Former San Diego State star Marshall Faulk is regarded as one of the biggest Heisman Trophy snubs in history.
He was beaten out by Miami (Fla.)'s Gino Torretta despite accounting for nearly 2,500 yards and 24 touchdowns between rushing and receiving.
While a place on this list won't make up for the missing Heisman, it is certainly deserved.
Faulk was drafted No. 2 overall after departing following his junior season. He would go on to be named to seven Pro Bowls while with the Indianapolis Colts and St. Louis Rams.
A back who excelled at college and in the pros, Faulk is one of the greatest of all time.
There might not be a player who had as much impact on a team in just one season as Auburn's Cam Newton.
Newton's career began at Florida, where he spent one season as a redshirt and another as a backup before transferring out to Blinn College. In one year at Blinn, he captured the junior college national title and headed off to Auburn for his redshirt junior campaign.
He immediately became a star for the Tigers, leading them to an SEC and BCS title, winning the Heisman Trophy along the way.
After accounting for more than 4,300 yards and 50 touchdowns, it was an easy decision for Newton to declare for the NFL draft, where he was taken No. 1 overall by the Carolina Panthers.
His professional career has been up and down thus far, but he guided Carolina to the NFC South crown in 2013.
It takes a special person to beat Peyton Manning heads-up at anything.
Still the only primary defensive player ever to win the Heisman Trophy, Michigan great Charles Woodson edged Manning to win the award in 1997.

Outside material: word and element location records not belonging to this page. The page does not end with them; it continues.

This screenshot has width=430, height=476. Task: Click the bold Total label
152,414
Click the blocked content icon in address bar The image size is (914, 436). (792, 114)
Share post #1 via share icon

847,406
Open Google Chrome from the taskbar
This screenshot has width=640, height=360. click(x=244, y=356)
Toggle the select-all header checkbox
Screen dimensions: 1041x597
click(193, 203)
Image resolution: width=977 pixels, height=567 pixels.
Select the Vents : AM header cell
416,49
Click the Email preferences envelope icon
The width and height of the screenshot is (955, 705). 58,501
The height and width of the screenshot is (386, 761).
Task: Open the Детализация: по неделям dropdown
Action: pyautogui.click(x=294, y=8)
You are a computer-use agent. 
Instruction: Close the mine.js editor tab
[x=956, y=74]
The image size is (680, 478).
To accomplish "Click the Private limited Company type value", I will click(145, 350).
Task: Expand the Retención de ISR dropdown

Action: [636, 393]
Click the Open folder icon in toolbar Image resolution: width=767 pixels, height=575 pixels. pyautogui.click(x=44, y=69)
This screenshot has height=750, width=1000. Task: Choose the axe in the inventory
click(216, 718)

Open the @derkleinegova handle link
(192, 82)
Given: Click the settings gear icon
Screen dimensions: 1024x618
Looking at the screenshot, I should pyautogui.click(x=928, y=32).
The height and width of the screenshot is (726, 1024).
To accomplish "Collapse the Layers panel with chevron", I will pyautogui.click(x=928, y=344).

He also saw some time as an all-purpose offensive player and returner, but his lockdown coverage and seven interceptions paved the way for him to take the honor.
He left Ann Arbor early after tallying 18 career interceptions and went on to be one of the best defensive backs in NFL history. He has been named All-Pro seven times and is still in the league 16 seasons after being drafted fourth overall by the Oakland Raiders.
Few players have that kind of longevity, one of several reasons Woodson is one of the best underclassmen to ever enter the draft.
Emmitt Smith is best known as the NFL's all-time leading rusher, but he also had a great career as a Florida Gator.
He nearly touched 4,000 yards in three seasons in Gainesville, despite playing just nine games as a sophomore.
As a junior, he tallied 1,599 rushing yards and 14 touchdowns, prompting him to forego his senior season and head to the draft.
After being taken 17th by the Dallas Cowboys, Smith would go on to have the best career of any running back ever. He finished with 4,409 attempts, 18,355 yards and 164 touchdowns—all records that might never be broken.
What else is there to say?
Former Oklahoma State legend Barry Sanders takes the top spot on this list for several reasons.
Firstly, it was he who set the precedent as the first non-senior to ever be declared eligible for the draft in 1989.
But he is mostly at No. 1 because he is one of the greatest running backs ever at both the collegiate and professional level. Many running backs are said to be "like Barry Sanders," but there is still only one true Barry Sanders (disregarding his son, Stanford running back Barry Sanders Jr.).
He still reigns as college football's single-season rushing king after his 2,628-yard campaign in 1988. That season won him the Heisman Trophy by a landslide. He went on to go to 10 Pro Bowls and win four rushing titles in 10 seasons with the Detroit Lions.
No other player on this list had the kind of production and impact on the game that Sanders did.